Mrs. Clinton, at an international meeting on the Middle East in Moscow, said the United States was intent on starting indirect talks between the Israelis and Palestinians, and was sending the administration’s special envoy to the region, George J. Mitchell, to meet with Mr. Netanyahu about the housing dispute.
In a grueling 36 hours of diplomacy devoted to two of America’s most delicate relationships, Mrs. Clinton found herself trying to reinforce a new start with an old adversary, Russia, while bridging a rift with an old friend, Israel.
At the Friday meeting, the international group that focuses on the Middle East — the United States, Russia, the United Nations and the European Union — condemned Israel’s housing plan for the second time in a week. In a statement, the so-called quartet said it would “closely monitor developments in Jerusalem” and “keep under consideration additional steps that may be required to address the situation.”
Later on Friday, Mrs. Clinton met with President Dmitri A. Medvedev and Prime Minister Vladimir V. Putin. It was her first meeting as secretary of state with Mr. Putin, but in what was supposed to be a courtesy picture-taking session, he slouched in a chair and publicly ticked off a list of economic grievances.
The United States, he said, should lift sanctions against Russian companies that do business in Iran. He urged the United States to help speed Russia’s entry into the World Trade Organization and to reduce barriers to Russian companies in the United States. “A message should be sent that they are welcomed in the economy of the United States,” Mr. Putin said.
Smiling stiffly, Mrs. Clinton acknowledged differences on trade, but said the United States was eager to solve them.

GIVEN DATA:
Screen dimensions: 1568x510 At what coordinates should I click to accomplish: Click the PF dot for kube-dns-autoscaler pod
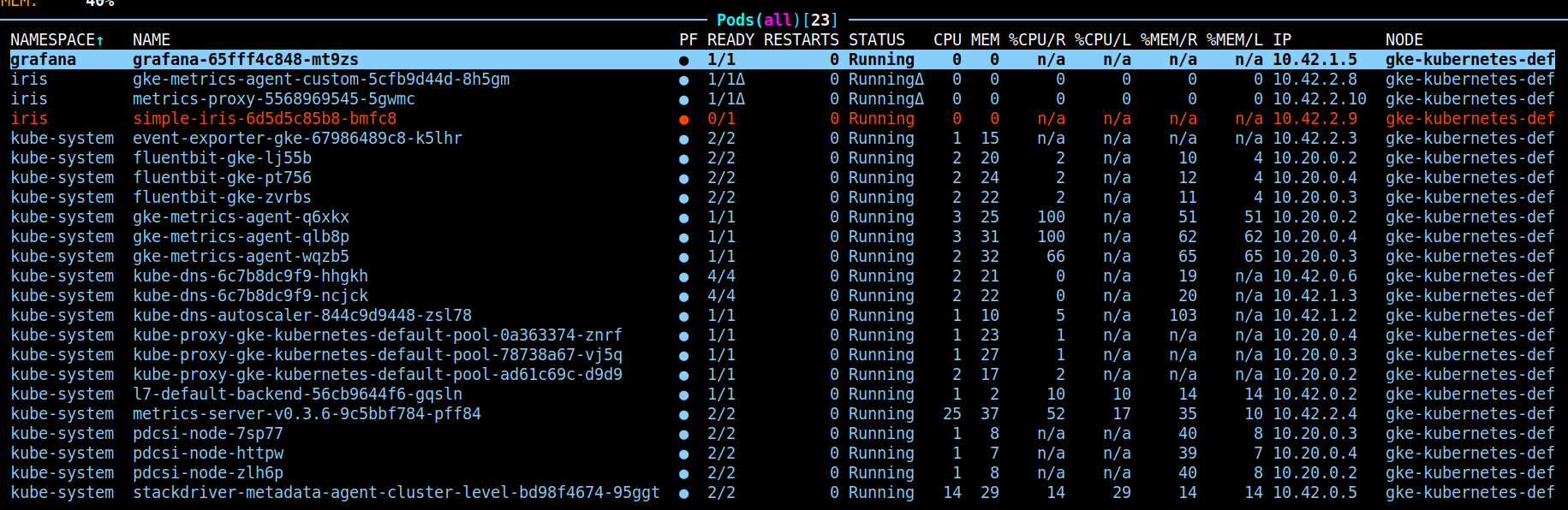683,317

TASK BRIEF:
Answer these questions from the excerpt on Mrs. Clinton's diplomacy above.
(a) Whom did the United States send to meet with Mr. Netanyahu about the housing dispute?
(b) Which four parties make up the quartet?
(c) According to Mr. Putin, what sanctions should the United States lift?

RESULT BELOW:
(a) George J. Mitchell, the administration's special envoy to the region.
(b) The United States, Russia, the United Nations and the European Union.
(c) Sanctions against Russian companies that do business in Iran.